By Edgar Brown | Paspalum Fasciculatum

06.11.05 | As Alek informs us the NGO Súmate has produced the most comprehensive report about the state of democracy in Venezuela (or rather utter lack thereof), "only the facts". As Burelli says a MANDATORY [and very complete] Reference Document for Policy-makers, Journalists, Academics and all concerned with the faltering state of Venezuelan democracy (you can find it in spanish here).

This report is a factual description of how, in what dates, and with what actions, Venezuela slowly degenerated from the imperfect democracy it once was (is there any other kind?), before Chávez took power, into the budding dictatorship it now is (my words, Súmate is too even handed to put it in those terms). It is in a way an organized comedy of manipulations and errors, that in hindsight seems very well directed to produce the current outcome. This should help you understand why even the Catholic Church has denounced Chávez's dictatorial ways.

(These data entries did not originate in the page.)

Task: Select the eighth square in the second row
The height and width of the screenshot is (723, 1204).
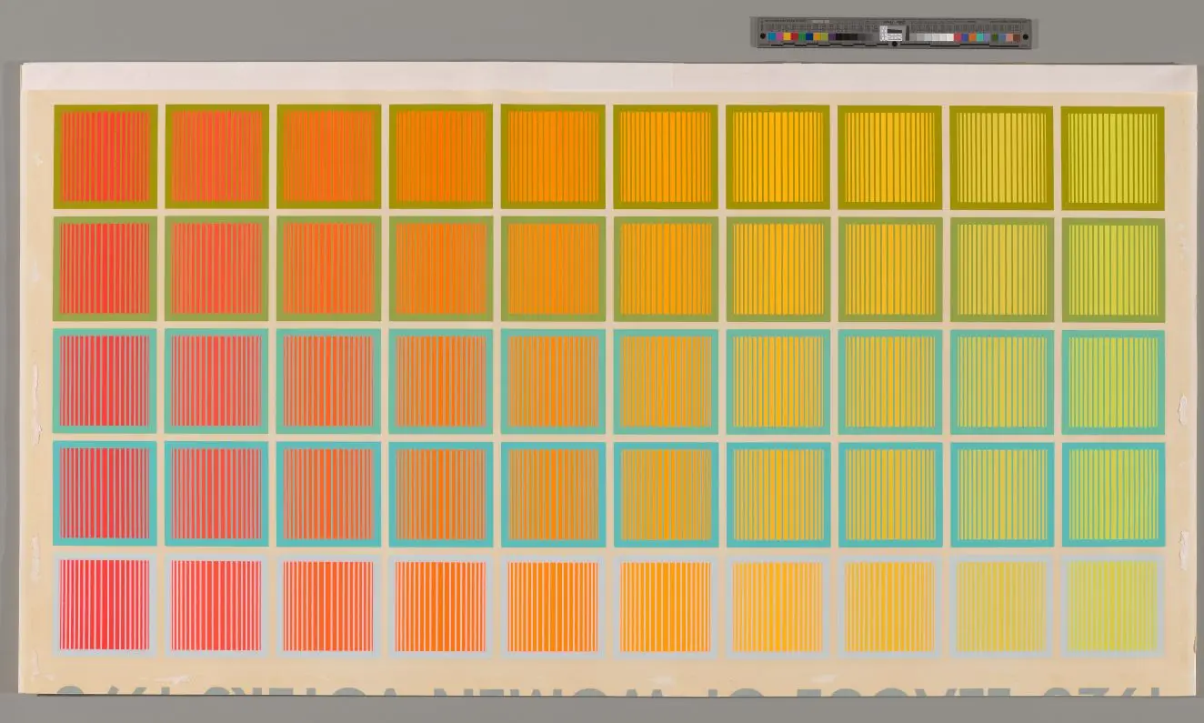Action: [x=889, y=269]
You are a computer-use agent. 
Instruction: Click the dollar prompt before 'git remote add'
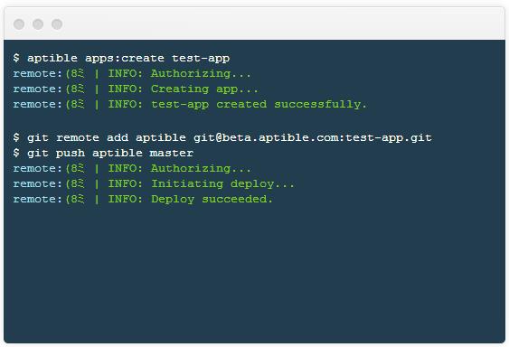(x=16, y=137)
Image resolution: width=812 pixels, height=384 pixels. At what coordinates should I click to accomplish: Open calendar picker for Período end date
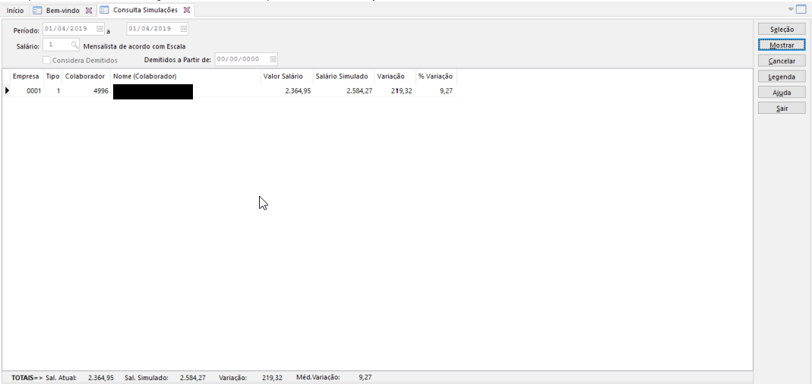183,30
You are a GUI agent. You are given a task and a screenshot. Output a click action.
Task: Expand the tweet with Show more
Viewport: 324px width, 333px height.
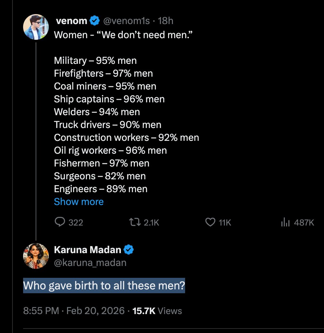(x=79, y=202)
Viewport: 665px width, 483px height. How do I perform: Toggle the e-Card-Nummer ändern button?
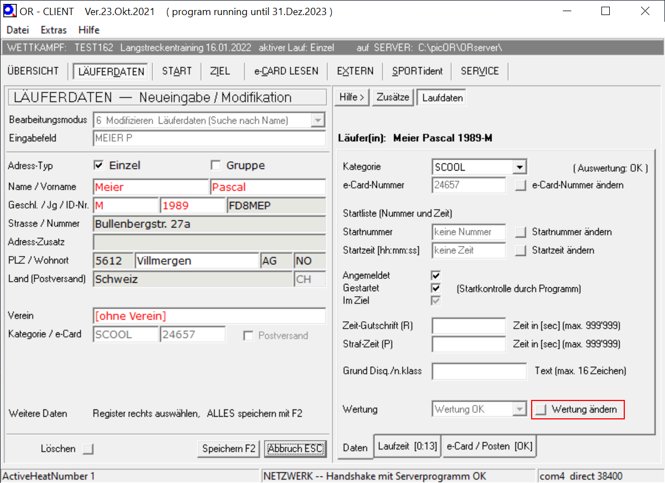click(x=521, y=186)
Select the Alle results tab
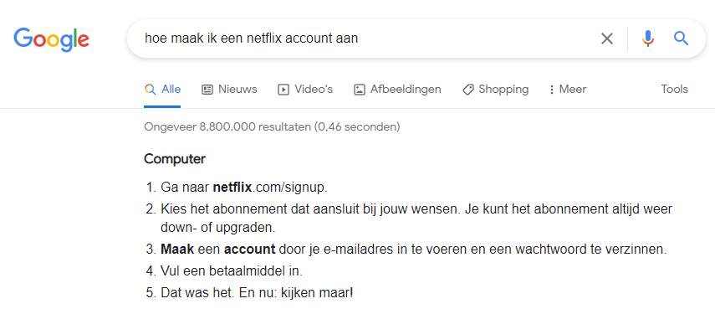 click(162, 90)
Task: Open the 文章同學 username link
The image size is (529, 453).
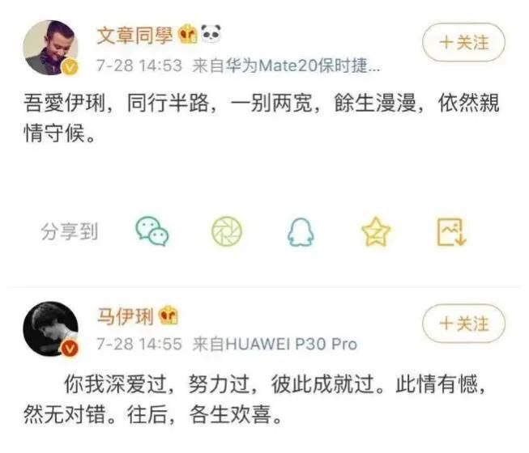Action: click(x=135, y=35)
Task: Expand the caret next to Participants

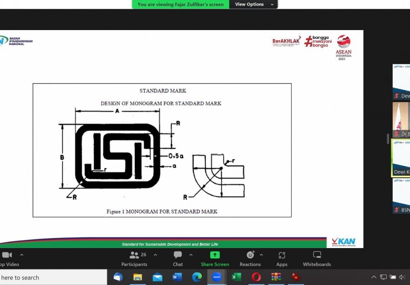Action: tap(155, 255)
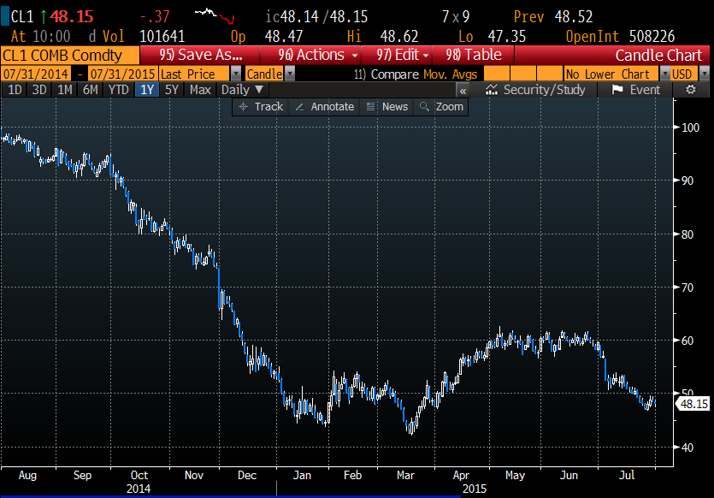Collapse toolbar with double-arrow icon
The width and height of the screenshot is (714, 498).
[463, 90]
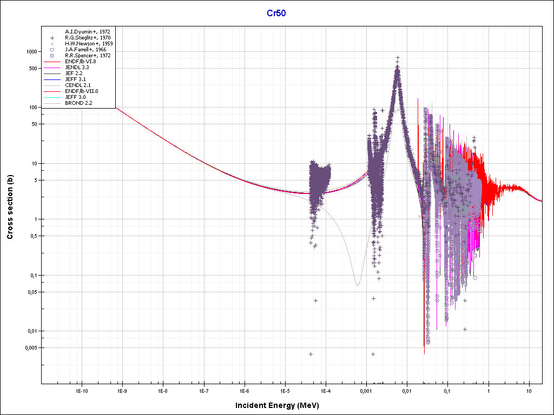Select the crossed-circle marker for R.R.Spencer+ 1972
This screenshot has width=554, height=415.
coord(52,56)
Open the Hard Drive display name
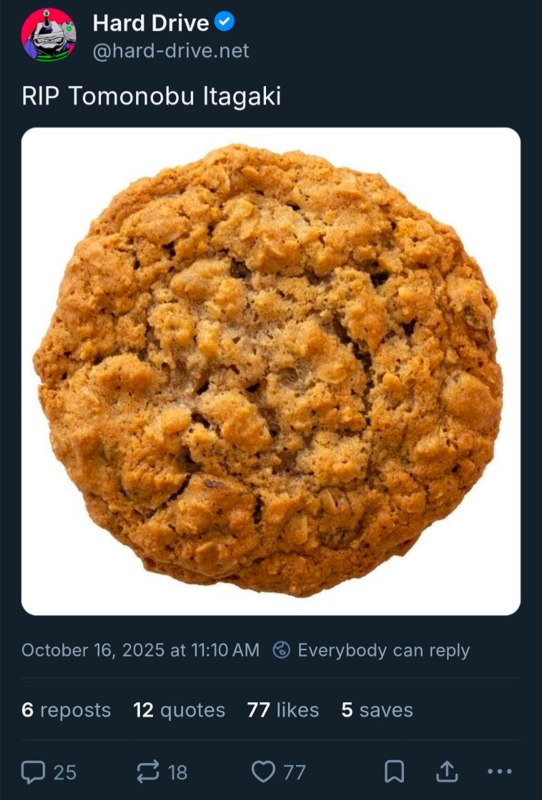 [151, 23]
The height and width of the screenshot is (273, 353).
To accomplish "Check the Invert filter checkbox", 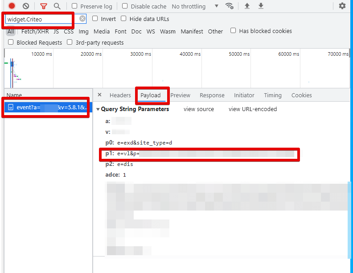I will coord(95,19).
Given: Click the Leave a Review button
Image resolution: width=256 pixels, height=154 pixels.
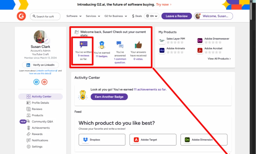Looking at the screenshot, I should [x=176, y=16].
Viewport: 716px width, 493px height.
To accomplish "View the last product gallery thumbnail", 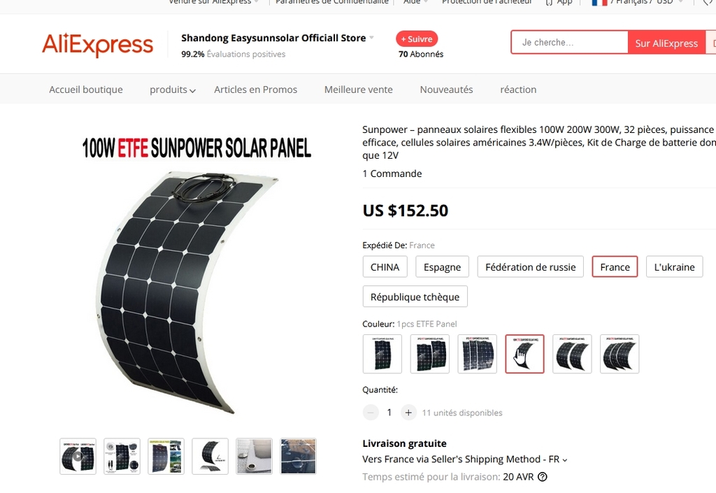I will click(x=298, y=457).
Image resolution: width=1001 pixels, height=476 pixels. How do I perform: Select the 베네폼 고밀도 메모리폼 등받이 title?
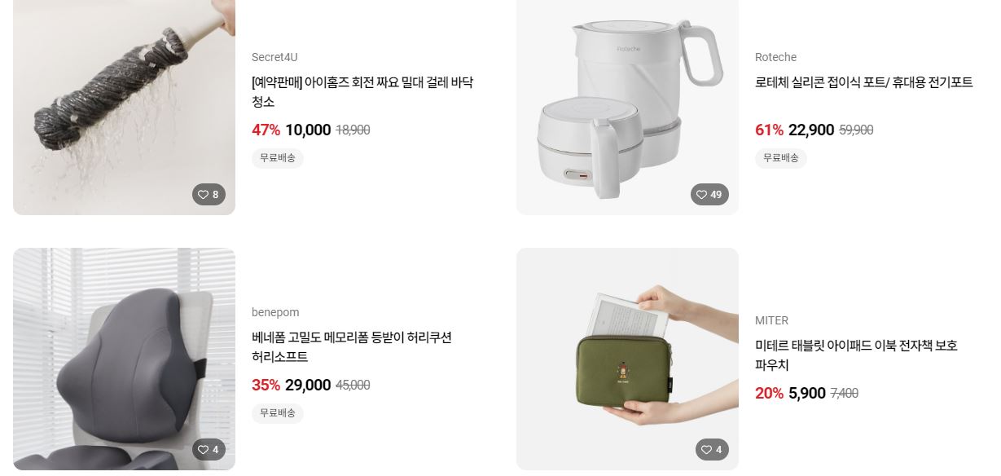(x=352, y=347)
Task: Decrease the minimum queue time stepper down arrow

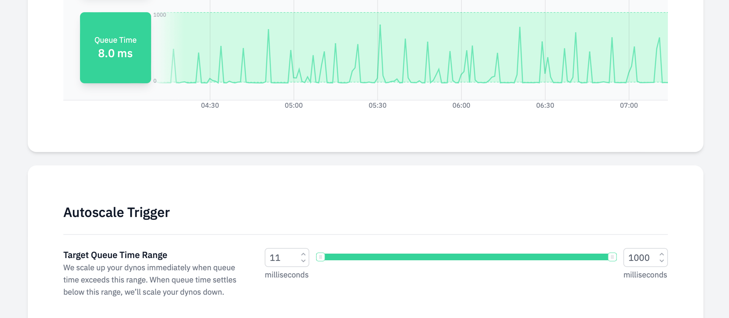Action: [x=303, y=261]
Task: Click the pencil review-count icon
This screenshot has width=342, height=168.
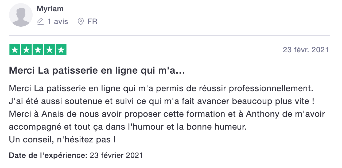Action: pyautogui.click(x=40, y=21)
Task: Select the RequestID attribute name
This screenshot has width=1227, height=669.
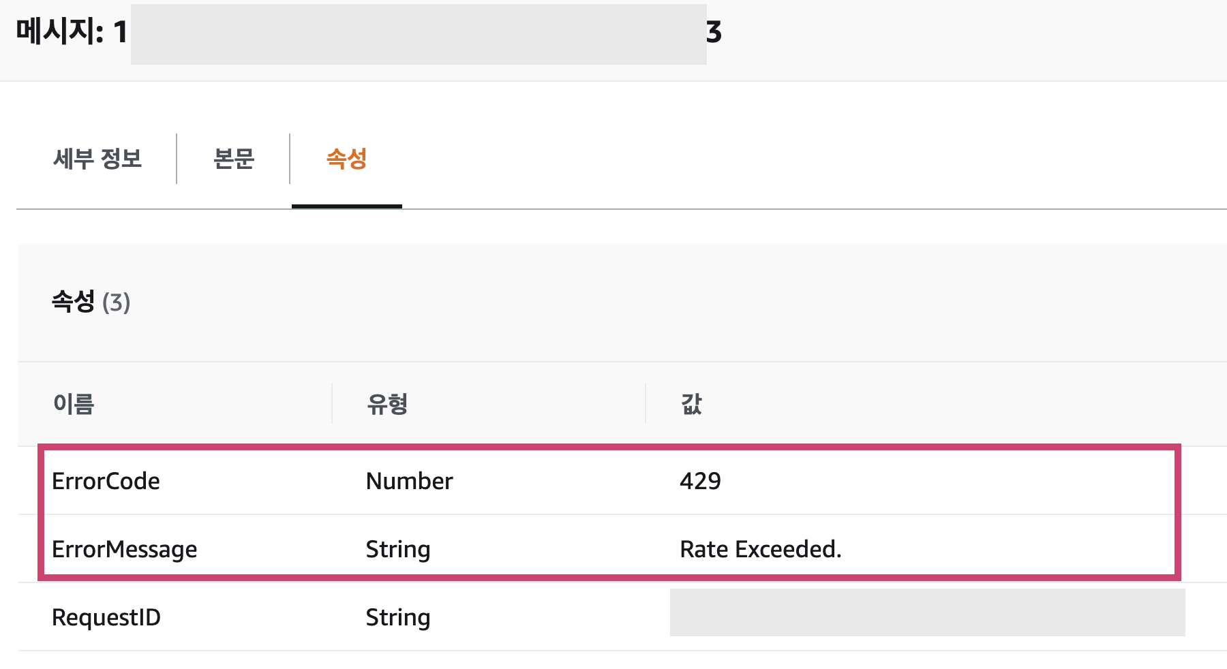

In December legislative 'elections' will occur, though I hesitate to call them that way. Someone should come up with a word to denote the act of voting by the people when in reality the only one electing is the government itself, or as the oh-so-democratic Joseph Stalin once said: The people who cast the votes decide nothing. The people who count the votes decide everything. As Miguel and Daniel reported, the Venezuelan 'supreme court' (we also need a different name here), has broken the very last legal straw regarding this election (not that this blogger expected a different outcome). It has, without apologies and very literally schmoozing (see Daniel's pictures) to the rest of Chavez's regime, violated the constitution, again, by giving their blessing to the "morochas" electoral scheme. This scheme can allow a party to gain twice the number of seats as the votes would suggest, thus summarily violating the 'proportional representation of minorities' that has always been part of Venezuelan constitutions (in case you where wondering, the last one too). Of course, the 'opposition leadership' walked directly into this one (I really have no concept of why), and as Daniel reports they have been rightfully ridiculed by the Venezuelan press.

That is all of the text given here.